For Microsoft Windows systems the tool most people use to asses how a system is performing is perfmon. It is a Microsoft console (msc) tool that provides real-time graphs and has the capability of logging performance counters. The performance counters that we will focus on primarily are the Physical Disk counters. It is important, however, to make sure you don’t ignore other key system performance factors such as Processor, Memory, and Network values as these can mask or exacerbate disk performance problems. There are third party tools that leverage CMI or SNMP interfaces, but we will look at those in future installments.
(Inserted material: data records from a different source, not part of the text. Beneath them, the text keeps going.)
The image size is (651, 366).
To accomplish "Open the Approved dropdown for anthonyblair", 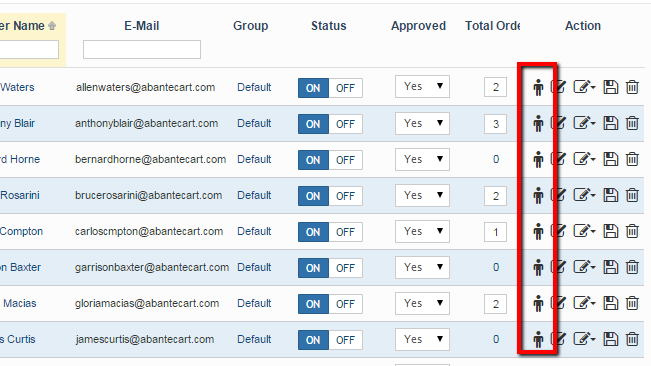I will click(422, 123).
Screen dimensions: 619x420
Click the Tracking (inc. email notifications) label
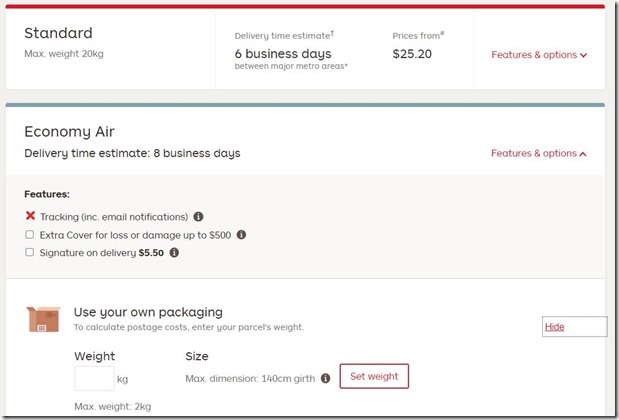pos(114,217)
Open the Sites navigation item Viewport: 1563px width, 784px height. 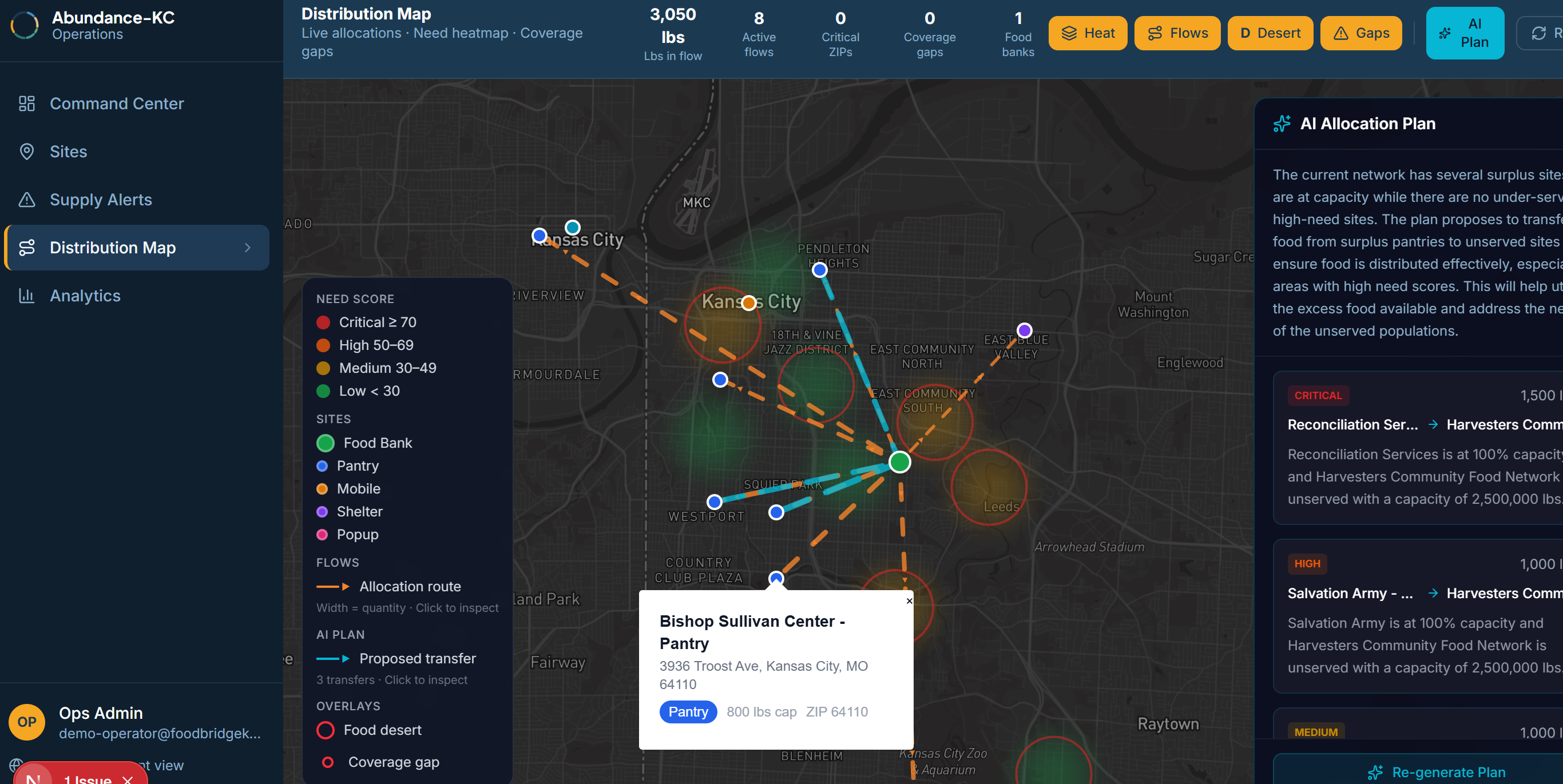(68, 152)
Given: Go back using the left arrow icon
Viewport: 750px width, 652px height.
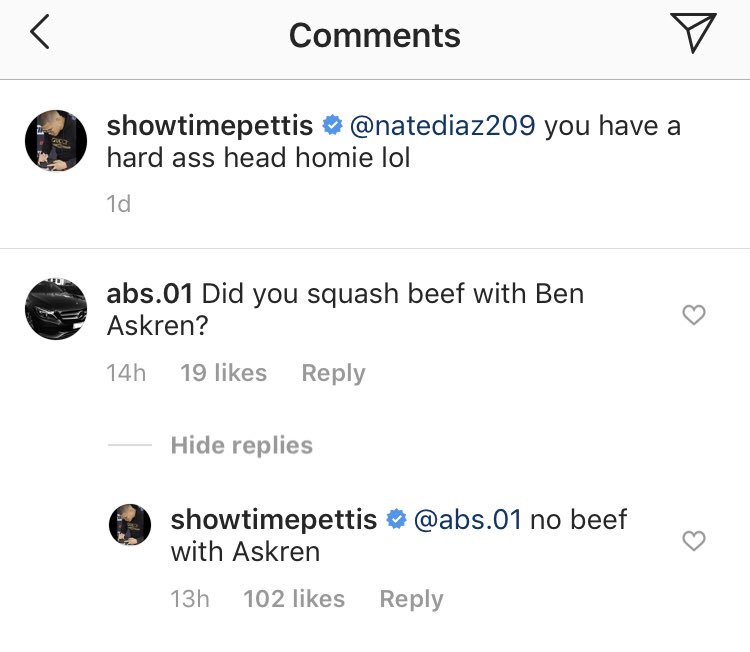Looking at the screenshot, I should pyautogui.click(x=40, y=32).
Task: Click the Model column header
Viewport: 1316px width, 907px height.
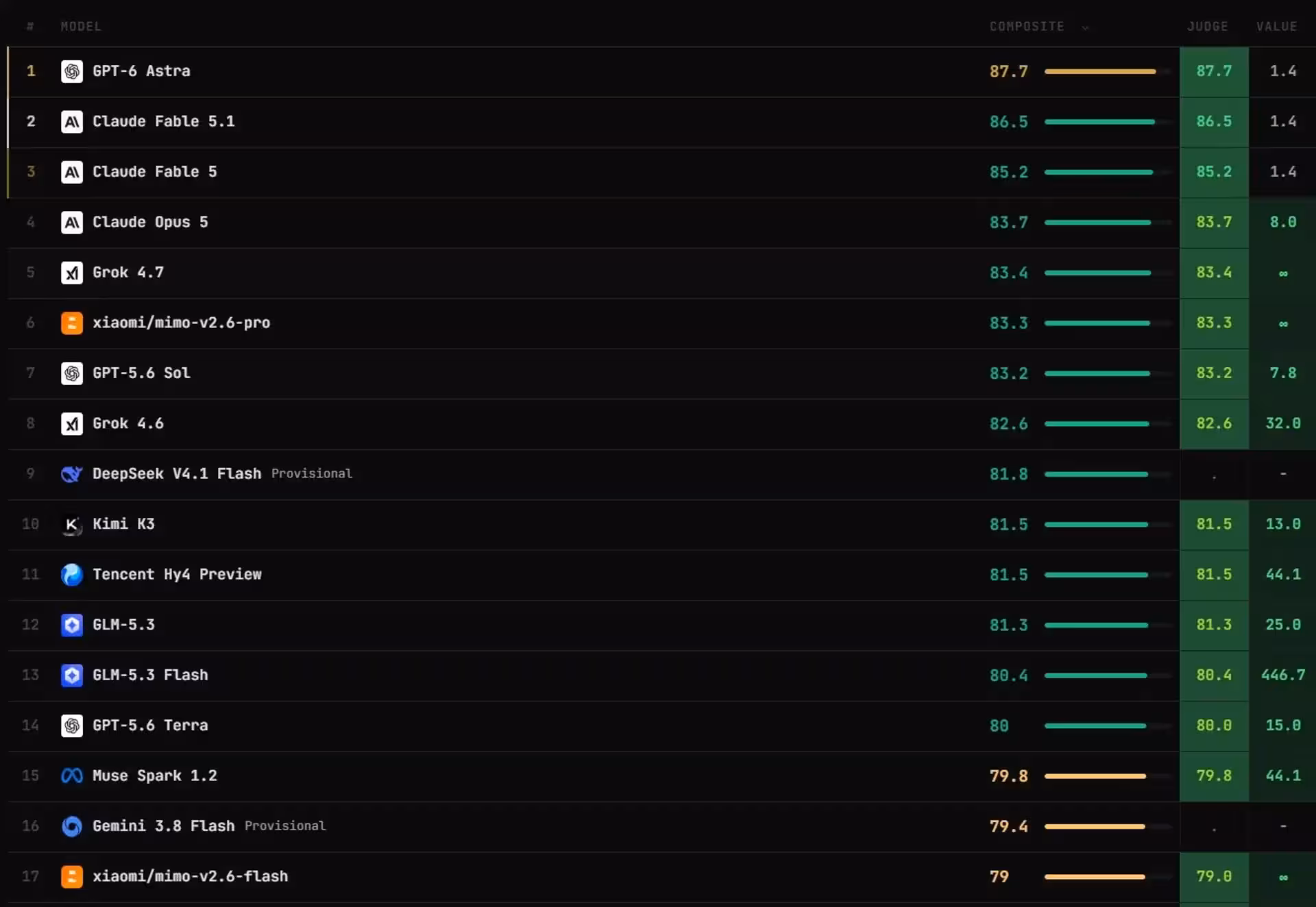Action: point(81,27)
When looking at perfmon disk counters in a SAN environment the first thing you should ignore is the disk utilization counter. While not clearly documented, the perfmon disk utilization counter is calculated by taking 100*Avg Disk Q Length. Instead of disk utilization take 100 minus Percent Idle Time counter to get a true indication of disk utilization. As percent idle time approaches 0 the busier the disk is running. In the same category of counters, but deceptive in a SAN environment is Queue Length counters. Since the windows environment has no idea of how many drives are servicing a particular device, high queue length may seem to indicate a problem where there is none. An effective rule of thumb is 2*the number of spindles.

The next set of counters to look at relate to response time or how quickly a disk transaction is serviced. The perfmon counter to look at is seconds per transfer (or read/write for respective response times) Use a scale value of .001 or 1/1000 to graph values in milliseconds. While large I/O operations and spikes may take longer, this value should typically be under 10ms for properly running systems.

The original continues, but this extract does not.